(Material for this task Opens)

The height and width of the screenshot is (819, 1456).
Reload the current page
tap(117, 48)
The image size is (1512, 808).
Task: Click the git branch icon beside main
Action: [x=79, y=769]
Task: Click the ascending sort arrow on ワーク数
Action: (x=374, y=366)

(Material for this task Closes)

About this task: An exact copy of the material above is needed.

Written reply:
The height and width of the screenshot is (819, 1456).
Reload the current page
tap(117, 48)
The image size is (1512, 808).
Task: Click the git branch icon beside main
Action: [x=79, y=769]
Task: Click the ascending sort arrow on ワーク数
Action: (x=374, y=366)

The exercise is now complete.